_Aim_
Please pull out the listing word for word, from the line with "coordinates (1062, 20)." to the line with "(861, 668).", both of those lines included.

_Data provided_
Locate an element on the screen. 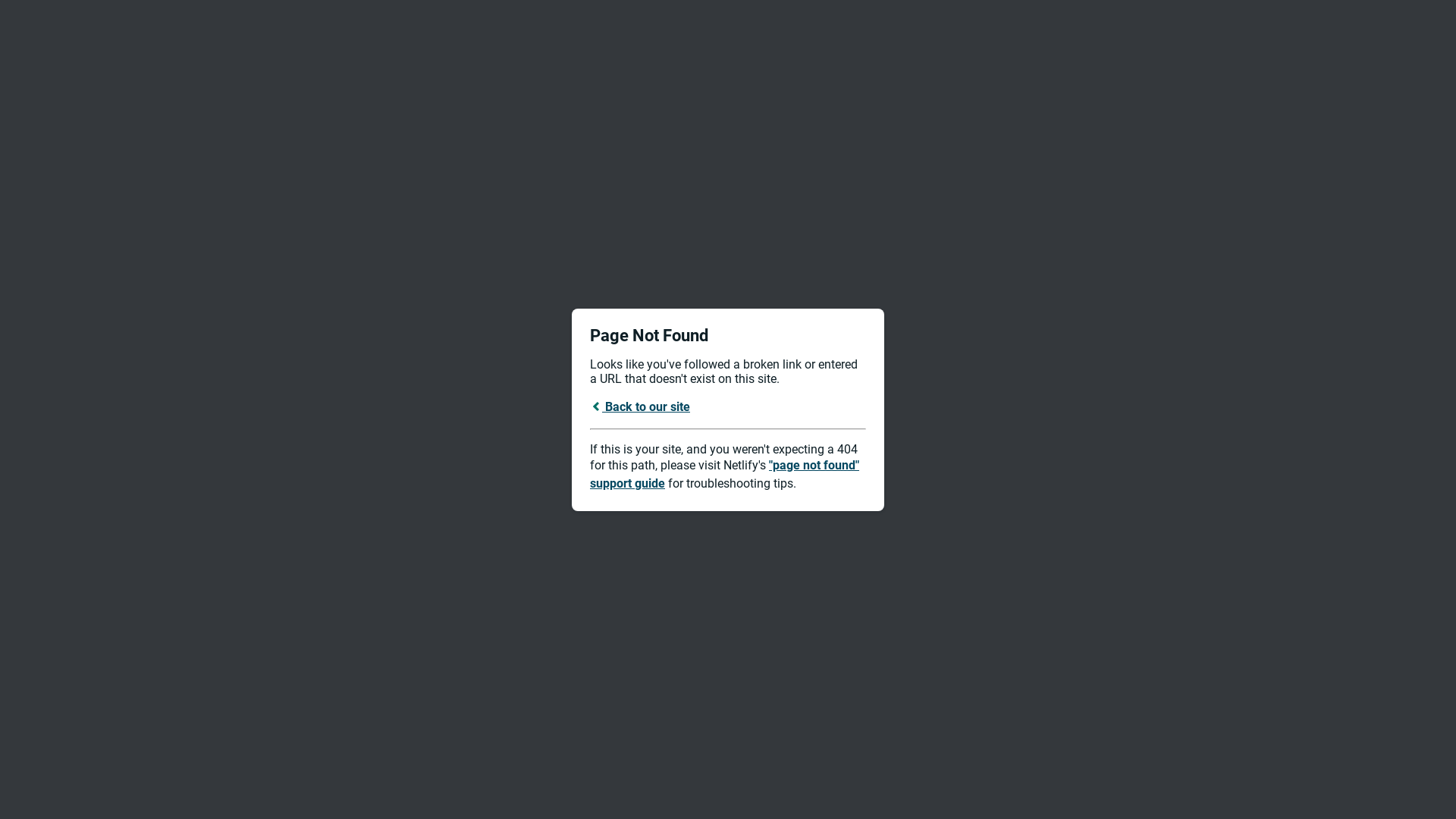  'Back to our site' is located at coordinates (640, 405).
--
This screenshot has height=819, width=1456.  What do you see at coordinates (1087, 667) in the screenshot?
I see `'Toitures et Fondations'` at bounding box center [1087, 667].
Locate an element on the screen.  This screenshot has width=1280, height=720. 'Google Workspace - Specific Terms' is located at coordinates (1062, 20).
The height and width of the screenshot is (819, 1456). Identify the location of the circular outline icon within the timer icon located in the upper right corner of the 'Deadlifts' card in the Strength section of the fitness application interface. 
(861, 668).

_Solution to this task_
Locate an element on the screen.  This screenshot has width=1280, height=720. 'Google Workspace - Specific Terms' is located at coordinates (1062, 20).
The height and width of the screenshot is (819, 1456). Identify the location of the circular outline icon within the timer icon located in the upper right corner of the 'Deadlifts' card in the Strength section of the fitness application interface. 
(861, 668).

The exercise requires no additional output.